======== Okuma metni

Mûsâ aleyhisselâmın ümmetinden ve akrabâlarından olduğu hâlde, zenginliği yüzünden kibirlenip, Mûsâ aleyhisselâma karşı çıktığı için yerin dibine batan kimse. Babasının ismi Yasher idi. Önceleri fakir ve güzel huyluydu. Tevrât’ı güzel okurdu. Hazret-i Mûsâ buna duâ etti ve kimyâ ilmini öğretti.
Kârûn, hazret-i Mûsâ’ya îmân etmeden önce İsrâiloğullarının başında Mısır Firavun’unun temsilcisiydi. İdâresi altında bulunanlara zulüm ve eziyet ederdi. Mûsâ aleyhisselâma inandıktan sonra, kendisini ilim ve ibâdete verdi. Ondan pekçok şeyler öğrendi. Hazret-i Mûsâ ve kardeşi hazret-i Hârûn’dan sonra, İsrâiloğullarının en bilgilisiydi. Tevrât’ı ezbere bilir ve çok güzel okurdu. Şeytanın vesvesesine kapılıp ibâdeti terk etti.
Dünyâ malı toplamaya başladı ve gittikçe hırsı arttı ve çok mal toplamak gayretine düştü. Mûsâ aleyhisselâmdan kimyâ ilmini öğrenmiş ve hayır duâsına kavuşmuştu. Kavuştuğu bu nîmetlerin kıymetini takdir edemedi. Bildiklerini dünyâ malı toplamak için kullandı. İnsanlara hizmet etmeyi hiç aklına getirmedi. Zenginliği ile dillere destân olup, darb-ı mesellere geçti. “Kârûn gibi zengin.” sözü, onun sâhib olduğu mal sebebi ile ortaya çıktı. Mallarını hazînelere doldurdu. Hazînelerinin anahtarlarını, kırk katır taşırdı.

================
======== Ham veriler

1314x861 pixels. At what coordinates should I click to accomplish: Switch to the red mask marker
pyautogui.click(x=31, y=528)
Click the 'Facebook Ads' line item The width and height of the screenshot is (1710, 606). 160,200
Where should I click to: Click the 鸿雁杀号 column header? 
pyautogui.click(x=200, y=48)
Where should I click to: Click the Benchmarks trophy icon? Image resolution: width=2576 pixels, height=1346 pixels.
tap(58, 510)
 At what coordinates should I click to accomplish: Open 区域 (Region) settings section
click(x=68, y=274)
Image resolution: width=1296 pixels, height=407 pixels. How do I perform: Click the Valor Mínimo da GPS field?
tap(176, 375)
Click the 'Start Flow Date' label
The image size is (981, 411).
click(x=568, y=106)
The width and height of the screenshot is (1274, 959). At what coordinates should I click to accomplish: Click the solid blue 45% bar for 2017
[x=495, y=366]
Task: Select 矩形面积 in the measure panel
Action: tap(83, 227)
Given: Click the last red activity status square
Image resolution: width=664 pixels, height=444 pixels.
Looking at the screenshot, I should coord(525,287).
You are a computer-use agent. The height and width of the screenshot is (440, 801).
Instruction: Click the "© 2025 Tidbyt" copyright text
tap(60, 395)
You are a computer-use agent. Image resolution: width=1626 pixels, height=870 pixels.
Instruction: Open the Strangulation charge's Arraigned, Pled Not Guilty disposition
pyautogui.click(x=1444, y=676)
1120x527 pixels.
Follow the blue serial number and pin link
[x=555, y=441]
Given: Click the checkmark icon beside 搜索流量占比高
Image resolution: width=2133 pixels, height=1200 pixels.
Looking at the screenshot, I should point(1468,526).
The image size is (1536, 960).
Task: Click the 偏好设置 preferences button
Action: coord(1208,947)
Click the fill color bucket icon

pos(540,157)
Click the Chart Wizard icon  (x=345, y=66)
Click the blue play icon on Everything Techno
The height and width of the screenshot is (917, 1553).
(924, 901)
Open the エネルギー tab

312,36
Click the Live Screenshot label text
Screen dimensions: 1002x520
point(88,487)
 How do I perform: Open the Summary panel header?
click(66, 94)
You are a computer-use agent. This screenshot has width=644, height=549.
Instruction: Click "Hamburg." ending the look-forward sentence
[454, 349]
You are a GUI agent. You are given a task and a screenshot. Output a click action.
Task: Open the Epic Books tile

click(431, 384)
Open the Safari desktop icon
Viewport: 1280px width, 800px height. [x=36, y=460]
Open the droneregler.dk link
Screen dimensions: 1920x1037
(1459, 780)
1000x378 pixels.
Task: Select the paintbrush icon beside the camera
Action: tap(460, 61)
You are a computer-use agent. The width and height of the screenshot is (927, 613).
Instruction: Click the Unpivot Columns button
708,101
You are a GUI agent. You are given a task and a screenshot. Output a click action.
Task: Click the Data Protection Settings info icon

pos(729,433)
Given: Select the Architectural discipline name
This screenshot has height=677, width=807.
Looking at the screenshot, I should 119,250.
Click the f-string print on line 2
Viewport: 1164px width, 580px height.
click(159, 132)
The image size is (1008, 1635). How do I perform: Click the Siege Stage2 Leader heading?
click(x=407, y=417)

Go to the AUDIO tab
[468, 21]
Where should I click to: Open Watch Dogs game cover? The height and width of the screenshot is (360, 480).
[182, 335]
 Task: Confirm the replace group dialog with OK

================

- Alıştırma amacı -
Kârûn hakkındaki metnin "Mûsâ aleyhisselâmın ümmetinden" ifadesiyle başlayıp "ibâdeti terk etti." ifadesiyle biten kısmını, "İsrâiloğullarının" yerine "Benî İsrâil’in" koyarak yeniden yazınız.

- Görev çıktısı -
Mûsâ aleyhisselâmın ümmetinden ve akrabâlarından olduğu hâlde, zenginliği yüzünden kibirlenip, Mûsâ aleyhisselâma karşı çıktığı için yerin dibine batan kimse. Babasının ismi Yasher idi. Önceleri fakir ve güzel huyluydu. Tevrât’ı güzel okurdu. Hazret-i Mûsâ buna duâ etti ve kimyâ ilmini öğretti.
Kârûn, hazret-i Mûsâ’ya îmân etmeden önce Benî İsrâil’in başında Mısır Firavun’unun temsilcisiydi. İdâresi altında bulunanlara zulüm ve eziyet ederdi. Mûsâ aleyhisselâma inandıktan sonra, kendisini ilim ve ibâdete verdi. Ondan pekçok şeyler öğrendi. Hazret-i Mûsâ ve kardeşi hazret-i Hârûn’dan sonra, Benî İsrâil’in en bilgilisiydi. Tevrât’ı ezbere bilir ve çok güzel okurdu. Şeytanın vesvesesine kapılıp ibâdeti terk etti.